Frequently Asked Questions
If you have a question that I haven't answered, please feel free to send me a message.
Am I a candidate for therapy?
Everyone is a candidate for therapy. If you’re struggling with anxiety, depression, trauma, stress, etc., you will benefit from therapy. If you’re feeling stuck, aimless, or unmotivated, therapy can help. Even if you feel like life is going well, but there’s just one thing missing that you haven’t quite figured out yet, you are a candidate for therapy.
What can I expect from a therapy session?
The time in your first session will be spent by going over some logistics such as fees, confidentiality, etc., as well as getting to know each other, although it’ll be more about getting to know you. I mean, that’s why you’re there, right? We’ll use our first few sessions to continue to work on our therapeutic relationship. I’ll work to ensure your time in therapy with me is a time that you look forward to because you feel safe and heard. Some sessions may be harder than others. There may be times that you struggle to speak about the hard things and in these times, I’ll reassure you that this is your time to use it as you need to. And that may be a time that we talk about lighter and more fun things. This doesn’t mean you’re not working towards your healing. It means you’re allowing yourself the grace you know you need to momentarily steer away from the hard stuff. And that, my friend, is healing.
How can therapy help me?
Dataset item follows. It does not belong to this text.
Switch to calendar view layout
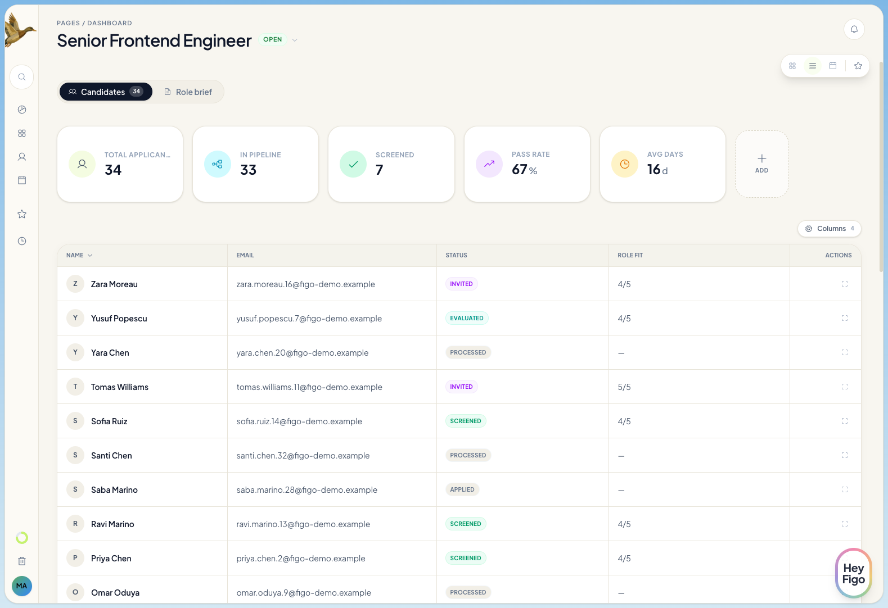 click(x=833, y=66)
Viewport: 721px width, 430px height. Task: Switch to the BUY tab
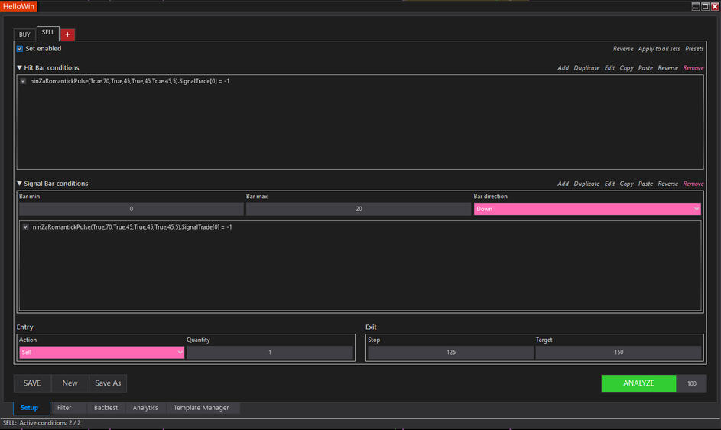pyautogui.click(x=24, y=34)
Can't I just take medication instead of going to therapy?
You could, but then you wouldn’t get to hang out with me every week! Most things are not a cure all, even therapy. But with therapy, the knowledge you gain is long-lasting. As you’re working through the icky stuff, you’ll develop tools to help you deal with not only the current icky stuff, but the future icky stuff as well. While I will never discourage you from taking medication, I will encourage therapy far more. Medication can help to control the symptoms you’re experiencing; therapy helps you to get to the root of the issues. Discovering the cause will help us to find the right solutions to improve your overall well-being.
How do I get started?
Hit me up! I offer a free 15-minute consultation. We can do that over the phone or jump on a video chat, whatever is most comfortable for you. I know that first step towards seeking help can be a little scary so let’s talk about what is most comfortable for you. Complete the contact form on the home page, email me at firstname.lastname@example.org or call or text me at 615.200.7088. Or do all the above. I won’t mind.
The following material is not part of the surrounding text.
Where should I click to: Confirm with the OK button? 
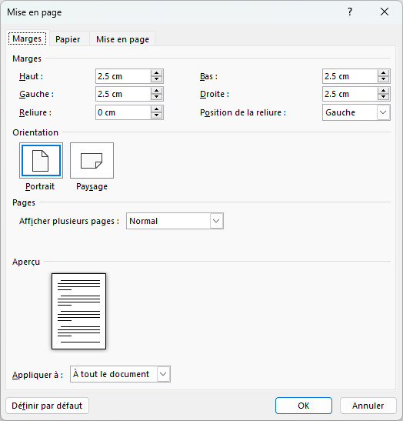click(304, 406)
Ready to schedule a session? Use the contact form on the left.
How does scheduling work?
Once you’ve decided we may be a good fit as a patient and therapist, we will schedule an appointment for our first therapeutic session. We can do that during our consultation, or you can reach me at any of the above forms of communication. We will find the right day and time that works for us both. I'm available in the evenings and on weekends. I will then send you an email inviting you to set up a client portal. This step is required as it will be the way you’ll receive and complete all required paperwork.
What is your cost of service?
For a 50-minute individual session, the fee is $85 and for a 50-minute couple’s session, the fee is $100.
What payment methods do you accept?
I accept all major credit cards, cash, checks, and Health Savings Account (HSA) cards. In order to book an appointment, I require a credit card on file. Payment is required on the day of the session.
Do you accept insurance?
No, I do not accept insurance.
What is your cancellation policy?
I require a 24-hour notice to cancel your appointment. You will be charged the full session fee if the notice is less than 24 hours. Sickness and emergencies may be exempted at my discretion.
How does confidentiality work?
Confidentiality means that what we discuss in therapy, stays between you and me. However, there are a few exceptions to this: If you give me written consent to share information with an outside party, if you are a harm to yourself or someone else and if there is suspected child or elder abuse.
How long does therapy last?
There is no set time for therapy because every person and every situation is different. I will never force you to book more or fewer therapy sessions. My goal as your therapist is to help you find your calm in the midst of chaos, improve your well-being, and learn to accept and love all that you are. When these things are accomplished, I think we will both be able to see that it is ok to take a break from therapy. (I say, “take a break” because mental wellness is a lifetime commitment. Checking in a month later, or a year later may be a good idea for you to maintain that wellness.)
How do I know when I'm ready to stop?
It’s more your decision than it is mine. However, as we work together, we will both be able to recommend if you’re ready to end therapy. If I recommend lessening the frequency of therapy sessions or ending them, it’s because of what I see in you and your progress. I believe that you will know as well. When you can apply those coping techniques we talked about before spiraling into a panic attack or when you’re able to ground yourself when you’re feeling overwhelmed, it may be a good idea to reevaluate your needs.
What happens after therapy ends?
When therapy ends, you’re all fixed, right? Ok, it’s not really that simple. Life is full of ups and downs so sometimes the need for that extra help is stronger. You may want to reach out to your therapist again to work through a specific situation. Maybe you just want to keep that accountability your therapist gives you, so you check back in. Sometimes therapy can give you that “boost” to get through something. Think of it as a mental health “tune-up” that you need from time to time.